We carpooled to the U of Md for two years (along with Gil and Guy Richardson) after he transferred over from Montgomery College. Pat and I took most of the same computer science classes and while most people spent a week doing a programing assignment, we would start the evening before it was due with a pizza then work past midnight until it was done. I don’t think we were racing, but I think Pat usually finished first.

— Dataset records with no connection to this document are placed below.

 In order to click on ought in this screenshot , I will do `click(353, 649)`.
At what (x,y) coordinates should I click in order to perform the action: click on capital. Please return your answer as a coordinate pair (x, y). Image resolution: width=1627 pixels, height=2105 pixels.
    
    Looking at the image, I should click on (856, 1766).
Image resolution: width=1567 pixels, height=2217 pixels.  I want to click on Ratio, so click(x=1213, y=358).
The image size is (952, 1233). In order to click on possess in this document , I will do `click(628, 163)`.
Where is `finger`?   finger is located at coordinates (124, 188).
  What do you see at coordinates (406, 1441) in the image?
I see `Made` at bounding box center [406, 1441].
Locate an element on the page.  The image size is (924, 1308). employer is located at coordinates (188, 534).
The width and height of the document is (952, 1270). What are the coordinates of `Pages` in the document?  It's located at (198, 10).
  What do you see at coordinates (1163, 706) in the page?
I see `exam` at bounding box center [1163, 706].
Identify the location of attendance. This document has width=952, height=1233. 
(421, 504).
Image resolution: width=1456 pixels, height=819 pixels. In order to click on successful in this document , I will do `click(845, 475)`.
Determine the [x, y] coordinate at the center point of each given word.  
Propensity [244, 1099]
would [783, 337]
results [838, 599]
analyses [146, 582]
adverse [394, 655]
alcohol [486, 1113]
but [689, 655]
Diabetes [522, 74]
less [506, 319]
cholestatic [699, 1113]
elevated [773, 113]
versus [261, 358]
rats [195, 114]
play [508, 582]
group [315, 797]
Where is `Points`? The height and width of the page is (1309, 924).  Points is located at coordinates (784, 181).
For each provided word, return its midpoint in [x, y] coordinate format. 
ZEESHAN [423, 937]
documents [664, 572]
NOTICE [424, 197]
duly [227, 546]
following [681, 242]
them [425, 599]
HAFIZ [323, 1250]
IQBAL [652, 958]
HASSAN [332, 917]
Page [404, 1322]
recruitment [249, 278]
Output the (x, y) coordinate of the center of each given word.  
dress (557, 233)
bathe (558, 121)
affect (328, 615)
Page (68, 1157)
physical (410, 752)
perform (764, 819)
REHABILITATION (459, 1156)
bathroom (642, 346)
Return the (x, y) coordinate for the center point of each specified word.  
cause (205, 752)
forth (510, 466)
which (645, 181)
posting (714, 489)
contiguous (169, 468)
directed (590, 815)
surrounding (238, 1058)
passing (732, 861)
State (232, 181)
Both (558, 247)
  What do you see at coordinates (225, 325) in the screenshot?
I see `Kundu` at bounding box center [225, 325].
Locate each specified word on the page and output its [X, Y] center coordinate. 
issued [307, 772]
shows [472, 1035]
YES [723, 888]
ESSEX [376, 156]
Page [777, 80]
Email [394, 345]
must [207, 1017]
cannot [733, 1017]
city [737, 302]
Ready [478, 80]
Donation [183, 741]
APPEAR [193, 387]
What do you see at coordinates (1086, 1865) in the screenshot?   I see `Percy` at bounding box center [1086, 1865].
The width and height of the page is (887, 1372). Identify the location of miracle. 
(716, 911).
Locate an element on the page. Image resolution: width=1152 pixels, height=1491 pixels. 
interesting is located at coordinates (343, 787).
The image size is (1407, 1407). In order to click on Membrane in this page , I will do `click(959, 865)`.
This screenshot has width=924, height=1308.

After graduating from school, we started out on our careers. Pat had started working at Dialcom while he was going to U of M, and that’s where he stayed. I remember still more pizza, playing Frisbee, shooting pool at his parent’s house, playing badminton, playing volleyball, going bowling and the start of the Friday night poker game (which, of course involved pizza). I remember standing in line for hours and hours on opening day of the first three Star War movies. I remember Pat, along with Steve Eylar finding out how to get onto Arpanet (a research project that led to the internet) and exploring that and finding the Colossal Cave Adventure game (the first interactive fiction computer game) and spending hours mapping it all out. Then, we found the Zork game that was an order of magnitude larger than Adventure. Pat and Steve spent months mapping that out on a huge piece of paper until they finally solved it.
Things went on like that for some years until life started to happen. Our friends starting getting married and I remember Pat meeting Mary and them starting to spend time together. Long about there I got married and a few years later Pat moved to Virginia and I lost touch with him.
Pat was a great fiend and I’ve forgotten way more than I remember about all the things we did. Peggy and I send our condolences to his family and friends. He will be missed.